**WHAT TO PRODUCE**: Edit everything in the scaling question from "# What does" down to "picture the operations.", putting "principal axes" in place of "cardinal axes".

# What does it *mean* to scale in an arbitrary direction?

My graphics text explains rotating along the cardinal axes, then generalizes the math to show how to make a rotation matrix for rotating around an arbitrary vector. That all makes sense and I can both follow the math and picture the operations.

Then the text discusses scaling uniformly and in cardinal directions. Again I can follow everything. But then it goes through the math for "scaling in an arbitrary direction", and although I can follow the vector operations I don't understand what scaling in a non cardinal direction even means. I can start with an object rotated "right side up", and then imagine it getting wider/taller/deeper, but I don't understand what it would mean to scale it in an arbitrary direction.

My first thought was they must just mean scaling each cardinal direction by a different amount, but that can't be right because they don't end up with a diagonal matrix (take the identity matrix, change the first row 1 to 5 and the second row 1 to 3, and now you have a matrix that scales x by 5 and y by 3). Their 2D general scaling matrix is below.

Stored data:

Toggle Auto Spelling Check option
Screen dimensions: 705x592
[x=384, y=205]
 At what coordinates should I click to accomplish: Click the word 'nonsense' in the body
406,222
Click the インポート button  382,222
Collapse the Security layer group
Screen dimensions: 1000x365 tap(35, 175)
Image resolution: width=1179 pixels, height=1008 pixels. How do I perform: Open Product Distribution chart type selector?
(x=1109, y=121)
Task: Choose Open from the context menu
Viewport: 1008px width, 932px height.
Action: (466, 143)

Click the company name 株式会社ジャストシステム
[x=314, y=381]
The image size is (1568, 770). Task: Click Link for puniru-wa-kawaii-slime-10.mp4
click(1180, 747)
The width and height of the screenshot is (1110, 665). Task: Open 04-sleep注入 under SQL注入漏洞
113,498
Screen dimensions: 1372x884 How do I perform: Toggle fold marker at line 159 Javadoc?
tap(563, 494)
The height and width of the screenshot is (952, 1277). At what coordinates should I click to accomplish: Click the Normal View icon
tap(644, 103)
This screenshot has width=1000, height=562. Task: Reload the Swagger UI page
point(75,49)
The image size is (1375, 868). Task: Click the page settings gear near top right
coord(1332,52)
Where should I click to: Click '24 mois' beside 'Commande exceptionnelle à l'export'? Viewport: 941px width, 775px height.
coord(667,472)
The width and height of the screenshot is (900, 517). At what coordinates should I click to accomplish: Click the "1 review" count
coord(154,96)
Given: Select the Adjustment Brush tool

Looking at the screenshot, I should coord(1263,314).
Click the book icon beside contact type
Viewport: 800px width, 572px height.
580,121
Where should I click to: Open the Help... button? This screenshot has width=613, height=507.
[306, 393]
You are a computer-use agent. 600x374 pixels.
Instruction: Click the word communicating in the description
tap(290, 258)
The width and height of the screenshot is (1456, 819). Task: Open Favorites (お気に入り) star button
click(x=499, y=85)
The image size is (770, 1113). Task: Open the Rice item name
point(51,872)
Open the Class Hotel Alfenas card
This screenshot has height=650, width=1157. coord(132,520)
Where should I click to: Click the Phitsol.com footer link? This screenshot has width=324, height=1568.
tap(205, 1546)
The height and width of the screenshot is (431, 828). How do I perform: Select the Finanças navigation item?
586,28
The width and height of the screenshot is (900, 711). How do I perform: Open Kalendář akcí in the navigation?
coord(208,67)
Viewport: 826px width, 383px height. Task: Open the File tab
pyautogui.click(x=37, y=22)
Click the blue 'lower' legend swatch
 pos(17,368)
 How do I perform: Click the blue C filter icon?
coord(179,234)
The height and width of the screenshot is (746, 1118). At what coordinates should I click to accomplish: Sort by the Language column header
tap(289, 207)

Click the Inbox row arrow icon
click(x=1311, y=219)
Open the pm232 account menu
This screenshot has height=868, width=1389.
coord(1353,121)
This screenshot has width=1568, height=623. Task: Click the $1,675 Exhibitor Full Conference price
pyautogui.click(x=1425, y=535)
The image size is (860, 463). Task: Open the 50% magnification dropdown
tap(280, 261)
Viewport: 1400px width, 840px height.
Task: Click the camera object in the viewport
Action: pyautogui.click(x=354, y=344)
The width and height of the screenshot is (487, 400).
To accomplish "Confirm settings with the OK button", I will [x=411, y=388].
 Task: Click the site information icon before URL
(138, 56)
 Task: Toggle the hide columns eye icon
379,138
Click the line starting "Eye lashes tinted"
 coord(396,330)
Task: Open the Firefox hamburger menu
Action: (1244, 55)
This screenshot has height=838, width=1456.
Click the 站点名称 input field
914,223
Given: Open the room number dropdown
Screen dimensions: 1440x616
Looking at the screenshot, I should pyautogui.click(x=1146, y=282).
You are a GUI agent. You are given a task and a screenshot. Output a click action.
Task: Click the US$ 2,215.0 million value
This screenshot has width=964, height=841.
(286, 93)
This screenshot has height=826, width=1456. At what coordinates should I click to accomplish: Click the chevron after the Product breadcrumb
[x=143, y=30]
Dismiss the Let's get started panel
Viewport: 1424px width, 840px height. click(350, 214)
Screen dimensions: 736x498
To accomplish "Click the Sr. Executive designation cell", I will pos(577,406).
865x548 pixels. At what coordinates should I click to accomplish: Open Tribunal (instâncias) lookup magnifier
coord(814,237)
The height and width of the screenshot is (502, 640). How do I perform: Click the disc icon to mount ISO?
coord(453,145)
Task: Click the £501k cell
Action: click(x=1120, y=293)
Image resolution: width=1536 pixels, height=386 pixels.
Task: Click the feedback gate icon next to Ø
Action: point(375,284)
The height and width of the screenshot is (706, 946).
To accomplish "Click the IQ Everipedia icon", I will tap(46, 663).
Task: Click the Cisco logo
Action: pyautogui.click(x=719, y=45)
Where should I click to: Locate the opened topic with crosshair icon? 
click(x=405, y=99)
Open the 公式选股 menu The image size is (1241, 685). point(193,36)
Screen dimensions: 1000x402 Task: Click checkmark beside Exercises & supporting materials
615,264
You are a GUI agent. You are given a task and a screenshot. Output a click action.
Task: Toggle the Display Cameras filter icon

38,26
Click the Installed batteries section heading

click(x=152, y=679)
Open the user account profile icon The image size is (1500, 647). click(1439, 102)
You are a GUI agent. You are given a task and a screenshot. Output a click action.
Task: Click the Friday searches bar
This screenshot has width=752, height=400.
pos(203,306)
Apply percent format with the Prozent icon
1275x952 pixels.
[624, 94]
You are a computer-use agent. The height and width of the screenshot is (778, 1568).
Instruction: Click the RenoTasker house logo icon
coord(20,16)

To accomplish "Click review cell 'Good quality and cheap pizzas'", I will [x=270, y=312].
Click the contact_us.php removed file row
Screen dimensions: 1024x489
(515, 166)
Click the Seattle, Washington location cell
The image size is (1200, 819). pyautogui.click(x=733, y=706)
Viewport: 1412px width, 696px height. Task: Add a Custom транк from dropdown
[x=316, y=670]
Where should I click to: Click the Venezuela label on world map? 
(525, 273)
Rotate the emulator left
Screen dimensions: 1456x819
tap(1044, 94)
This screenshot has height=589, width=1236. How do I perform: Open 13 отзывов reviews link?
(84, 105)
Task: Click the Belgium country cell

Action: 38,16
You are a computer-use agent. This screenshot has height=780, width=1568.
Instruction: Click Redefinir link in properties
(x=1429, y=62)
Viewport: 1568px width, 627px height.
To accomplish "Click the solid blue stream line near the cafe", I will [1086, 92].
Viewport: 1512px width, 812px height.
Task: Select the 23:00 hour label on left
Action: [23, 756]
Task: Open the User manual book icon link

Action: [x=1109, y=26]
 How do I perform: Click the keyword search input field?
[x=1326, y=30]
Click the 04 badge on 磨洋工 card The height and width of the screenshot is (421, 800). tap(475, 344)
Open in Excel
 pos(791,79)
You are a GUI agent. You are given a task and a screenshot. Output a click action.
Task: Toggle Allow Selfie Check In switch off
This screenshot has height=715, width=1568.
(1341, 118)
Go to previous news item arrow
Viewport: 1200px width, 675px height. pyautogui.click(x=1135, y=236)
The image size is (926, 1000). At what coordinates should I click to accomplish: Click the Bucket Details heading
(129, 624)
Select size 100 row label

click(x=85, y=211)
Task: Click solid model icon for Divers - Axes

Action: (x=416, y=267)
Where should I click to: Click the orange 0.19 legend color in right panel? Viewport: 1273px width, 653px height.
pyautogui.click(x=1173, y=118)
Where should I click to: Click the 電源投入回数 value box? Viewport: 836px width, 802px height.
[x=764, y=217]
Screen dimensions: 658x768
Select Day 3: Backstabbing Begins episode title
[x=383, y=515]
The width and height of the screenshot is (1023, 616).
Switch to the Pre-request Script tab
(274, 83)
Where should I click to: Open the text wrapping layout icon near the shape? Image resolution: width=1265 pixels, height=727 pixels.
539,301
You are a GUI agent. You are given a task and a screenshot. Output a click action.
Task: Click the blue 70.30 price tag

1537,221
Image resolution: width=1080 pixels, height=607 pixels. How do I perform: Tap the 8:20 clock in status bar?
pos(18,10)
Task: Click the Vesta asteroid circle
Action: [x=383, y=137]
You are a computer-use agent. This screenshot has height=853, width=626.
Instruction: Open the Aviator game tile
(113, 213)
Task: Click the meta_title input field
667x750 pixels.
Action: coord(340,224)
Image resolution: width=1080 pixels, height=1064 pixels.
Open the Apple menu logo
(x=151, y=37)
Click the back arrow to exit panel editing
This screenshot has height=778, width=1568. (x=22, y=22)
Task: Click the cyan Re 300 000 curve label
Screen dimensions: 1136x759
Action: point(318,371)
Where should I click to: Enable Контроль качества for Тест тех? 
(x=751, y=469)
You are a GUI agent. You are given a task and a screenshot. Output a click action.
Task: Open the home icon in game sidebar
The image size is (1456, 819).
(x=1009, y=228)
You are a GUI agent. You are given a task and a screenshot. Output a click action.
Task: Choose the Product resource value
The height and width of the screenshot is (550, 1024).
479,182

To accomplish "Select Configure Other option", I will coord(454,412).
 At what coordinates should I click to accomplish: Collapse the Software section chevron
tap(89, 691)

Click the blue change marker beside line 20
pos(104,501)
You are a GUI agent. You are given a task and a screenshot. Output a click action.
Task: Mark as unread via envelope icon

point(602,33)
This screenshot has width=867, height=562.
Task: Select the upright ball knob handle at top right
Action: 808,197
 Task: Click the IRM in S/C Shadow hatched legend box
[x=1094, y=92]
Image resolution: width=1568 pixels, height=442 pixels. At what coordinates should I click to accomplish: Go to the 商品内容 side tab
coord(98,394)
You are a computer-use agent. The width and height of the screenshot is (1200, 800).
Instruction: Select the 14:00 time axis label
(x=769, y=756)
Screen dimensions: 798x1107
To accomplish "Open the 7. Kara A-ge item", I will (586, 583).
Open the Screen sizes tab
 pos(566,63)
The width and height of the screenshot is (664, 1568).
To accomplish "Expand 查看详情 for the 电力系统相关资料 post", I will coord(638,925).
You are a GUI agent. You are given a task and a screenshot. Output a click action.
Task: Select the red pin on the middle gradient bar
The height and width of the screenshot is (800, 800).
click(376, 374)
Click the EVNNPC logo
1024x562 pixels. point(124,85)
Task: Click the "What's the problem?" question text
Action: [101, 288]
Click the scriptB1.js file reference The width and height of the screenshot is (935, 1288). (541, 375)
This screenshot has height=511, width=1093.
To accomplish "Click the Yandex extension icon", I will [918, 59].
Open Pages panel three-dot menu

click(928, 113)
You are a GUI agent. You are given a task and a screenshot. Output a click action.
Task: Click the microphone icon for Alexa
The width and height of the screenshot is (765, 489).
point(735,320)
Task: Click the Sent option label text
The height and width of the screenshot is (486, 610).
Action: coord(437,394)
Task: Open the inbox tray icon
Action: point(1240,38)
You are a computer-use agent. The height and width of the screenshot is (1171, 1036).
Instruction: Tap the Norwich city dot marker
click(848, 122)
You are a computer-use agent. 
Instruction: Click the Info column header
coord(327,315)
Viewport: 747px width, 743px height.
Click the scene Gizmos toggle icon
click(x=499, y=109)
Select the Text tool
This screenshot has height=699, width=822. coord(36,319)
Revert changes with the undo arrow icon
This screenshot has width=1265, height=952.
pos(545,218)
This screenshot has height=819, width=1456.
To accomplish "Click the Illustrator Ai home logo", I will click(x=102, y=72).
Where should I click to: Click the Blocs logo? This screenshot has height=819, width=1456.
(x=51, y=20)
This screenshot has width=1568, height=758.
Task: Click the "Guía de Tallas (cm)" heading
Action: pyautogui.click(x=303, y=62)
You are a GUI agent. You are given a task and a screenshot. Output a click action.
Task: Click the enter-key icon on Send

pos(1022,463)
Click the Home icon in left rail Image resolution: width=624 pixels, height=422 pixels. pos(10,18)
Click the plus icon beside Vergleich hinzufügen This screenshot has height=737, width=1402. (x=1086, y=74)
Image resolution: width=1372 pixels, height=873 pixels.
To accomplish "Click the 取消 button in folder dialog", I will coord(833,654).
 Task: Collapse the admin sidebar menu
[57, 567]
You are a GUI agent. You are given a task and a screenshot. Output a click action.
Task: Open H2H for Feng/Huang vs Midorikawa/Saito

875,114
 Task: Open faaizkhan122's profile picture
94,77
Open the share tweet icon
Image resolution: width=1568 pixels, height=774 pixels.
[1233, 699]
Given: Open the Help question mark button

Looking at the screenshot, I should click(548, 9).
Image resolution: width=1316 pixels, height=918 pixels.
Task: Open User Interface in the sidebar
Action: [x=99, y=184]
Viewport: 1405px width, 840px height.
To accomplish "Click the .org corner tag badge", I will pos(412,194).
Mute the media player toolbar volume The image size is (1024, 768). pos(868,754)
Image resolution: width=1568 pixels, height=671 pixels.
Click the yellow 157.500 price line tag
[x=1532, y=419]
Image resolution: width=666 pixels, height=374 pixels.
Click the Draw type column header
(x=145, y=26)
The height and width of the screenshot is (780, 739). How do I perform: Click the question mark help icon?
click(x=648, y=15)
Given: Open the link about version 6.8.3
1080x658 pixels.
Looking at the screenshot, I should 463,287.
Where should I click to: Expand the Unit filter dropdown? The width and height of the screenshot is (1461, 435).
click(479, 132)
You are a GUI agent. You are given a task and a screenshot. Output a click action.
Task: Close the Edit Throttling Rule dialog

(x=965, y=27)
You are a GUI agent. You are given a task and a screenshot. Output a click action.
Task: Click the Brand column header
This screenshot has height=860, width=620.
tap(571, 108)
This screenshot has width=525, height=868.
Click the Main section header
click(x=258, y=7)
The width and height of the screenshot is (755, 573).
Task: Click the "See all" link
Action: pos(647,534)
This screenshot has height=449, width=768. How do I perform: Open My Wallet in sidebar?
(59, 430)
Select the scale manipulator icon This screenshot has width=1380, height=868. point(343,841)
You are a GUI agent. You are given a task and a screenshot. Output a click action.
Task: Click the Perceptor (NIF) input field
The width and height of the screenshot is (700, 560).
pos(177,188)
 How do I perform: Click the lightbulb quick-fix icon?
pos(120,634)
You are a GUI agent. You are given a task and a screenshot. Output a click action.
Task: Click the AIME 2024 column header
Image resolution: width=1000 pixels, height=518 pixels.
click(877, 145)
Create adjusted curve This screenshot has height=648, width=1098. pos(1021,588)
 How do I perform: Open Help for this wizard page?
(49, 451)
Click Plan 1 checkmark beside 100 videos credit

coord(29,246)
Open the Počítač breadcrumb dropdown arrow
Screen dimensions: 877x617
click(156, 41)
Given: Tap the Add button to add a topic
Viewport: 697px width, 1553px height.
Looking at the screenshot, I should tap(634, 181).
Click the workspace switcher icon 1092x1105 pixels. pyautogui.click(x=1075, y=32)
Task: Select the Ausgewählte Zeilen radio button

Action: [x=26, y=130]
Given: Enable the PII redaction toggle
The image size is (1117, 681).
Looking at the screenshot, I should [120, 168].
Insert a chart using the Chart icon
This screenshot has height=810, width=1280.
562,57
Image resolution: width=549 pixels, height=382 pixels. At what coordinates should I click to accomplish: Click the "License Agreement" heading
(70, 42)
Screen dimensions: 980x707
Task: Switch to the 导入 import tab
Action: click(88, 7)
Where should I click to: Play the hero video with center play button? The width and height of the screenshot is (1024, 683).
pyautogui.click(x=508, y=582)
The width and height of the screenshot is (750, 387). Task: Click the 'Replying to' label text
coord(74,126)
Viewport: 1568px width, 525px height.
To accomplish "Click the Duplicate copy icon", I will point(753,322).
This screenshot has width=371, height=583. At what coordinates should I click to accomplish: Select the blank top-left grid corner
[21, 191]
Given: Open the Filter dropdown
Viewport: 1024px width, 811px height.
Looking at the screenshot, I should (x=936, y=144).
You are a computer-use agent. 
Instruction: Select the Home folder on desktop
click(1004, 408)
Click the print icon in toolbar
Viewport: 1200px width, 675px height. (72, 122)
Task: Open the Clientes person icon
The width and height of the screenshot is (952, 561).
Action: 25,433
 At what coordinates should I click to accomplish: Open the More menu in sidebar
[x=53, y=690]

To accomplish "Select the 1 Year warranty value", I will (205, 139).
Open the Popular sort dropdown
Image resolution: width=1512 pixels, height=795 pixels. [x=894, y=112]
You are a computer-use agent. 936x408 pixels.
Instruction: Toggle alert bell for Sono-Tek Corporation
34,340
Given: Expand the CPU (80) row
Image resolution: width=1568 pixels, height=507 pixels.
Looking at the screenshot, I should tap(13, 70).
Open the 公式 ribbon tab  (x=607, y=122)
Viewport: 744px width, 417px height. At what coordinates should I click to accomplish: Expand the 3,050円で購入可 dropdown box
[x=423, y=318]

**TASK ANSWER**:
# What does it *mean* to scale in an arbitrary direction?

My graphics text explains rotating along the principal axes, then generalizes the math to show how to make a rotation matrix for rotating around an arbitrary vector. That all makes sense and I can both follow the math and picture the operations.